Корабль поднял якорь, и она почувствовала, что спасения нет. Захотелось плакать. Звуки на корабле были для нее совершенно незнакомыми. Даже язык, на котором говорили. Какой-то странный, злой. В первую ночь мисс Браун лежала, не в силах заснуть. Борта стонали и скрипели, люди что-то кричали, получая в ответ тоже крики. Значения слов она не понимала. В конце концов забылась сном одетая, свернувшись под одеялом. Перед тем как заснуть, взмолилась к нему, чтобы он пришел и вызволил ее из этого ада.

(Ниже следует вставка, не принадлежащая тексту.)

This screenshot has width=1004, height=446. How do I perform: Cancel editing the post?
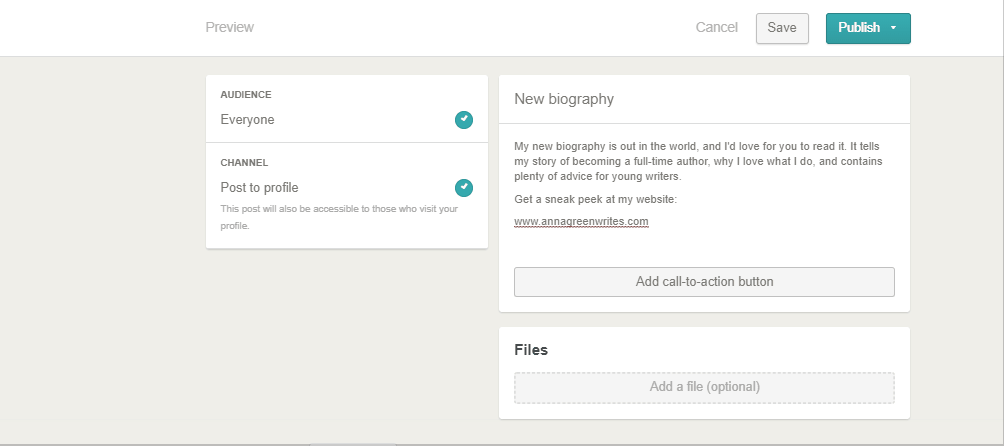click(716, 28)
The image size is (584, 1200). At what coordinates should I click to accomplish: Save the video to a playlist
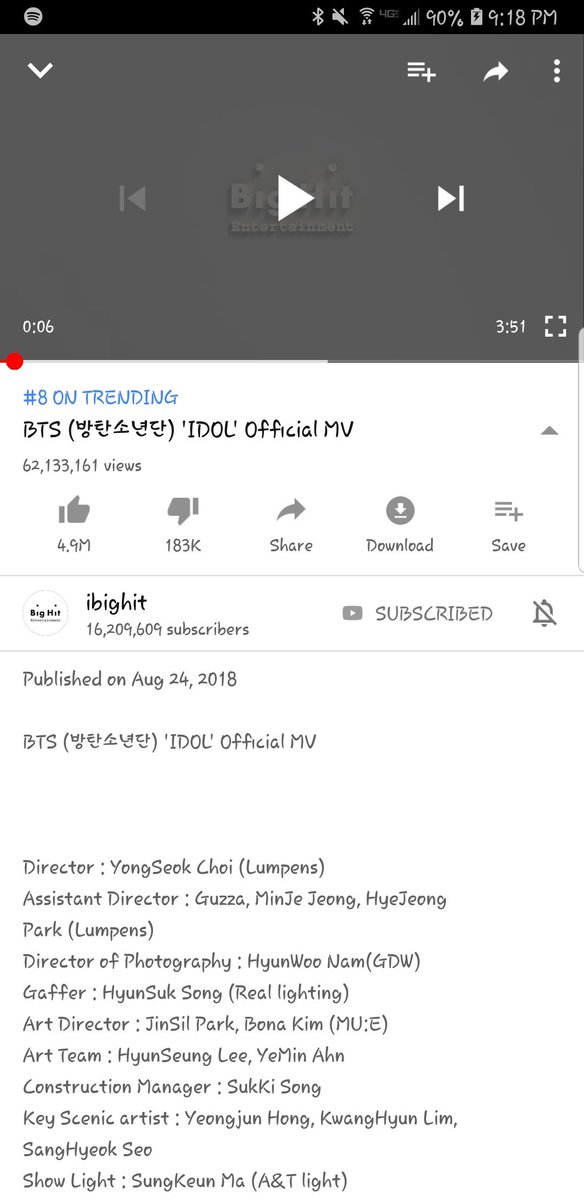[x=508, y=524]
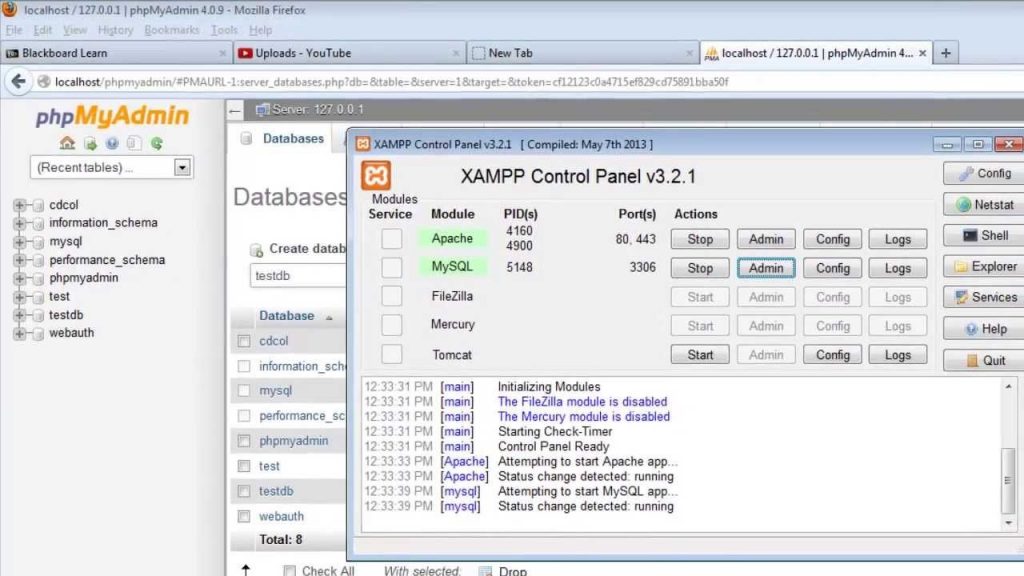Click the log out icon in phpMyAdmin sidebar
Viewport: 1024px width, 576px height.
pos(90,143)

Среди ночи мисс Браун в ужасе проснулась. Ей показалось, что корабль терпит бедствие. Все вокруг стонало и трещало под напором волн. Стены каюты резко качнулись и остановились, затем очень противно накренились в противоположную сторону. Внутри зародился новый страх. Она выскочила из-под одеяла в тот момент, когда каюта снова закачалась, пуще прежнего. Этот новый страх был настолько силен, что вынудил мисс Браун выйти из своего убежища. Она открыла дверь, вгляделась. Ожидала, что услышит крики о помощи, увидит метания обезумевшей от ужаса команды. Но ничего такого не было. Лишь скрипы и стоны корабля. Выскользнула в коридор и рискнула пройти чуть дальше. Навстречу шел мальчик с огромным кувшином. Она еле слышно поинтересовалась, все ли в порядке на корабле.
— Первый раз в море? — улыбнулся он. — За последние полчаса вы третий, кто спрашивает меня об этом. Лишь легкое волнение, сэр. Ветерок поднялся на Ла-Манше. Дальше будет хуже, чем сейчас. Это точно.
Подбодренная его спокойствием, которое смягчало мрачное пророчество, она полезла в карман, вытащила монету и попросила принести что-нибудь поесть. Увидев монету, мальчик чуть не уронил кувшин. Он пообещал не только еду, но и постоянное внимание на все время плавания.
— Я буду почти постоянно находиться в своей каюте, — произнесла она.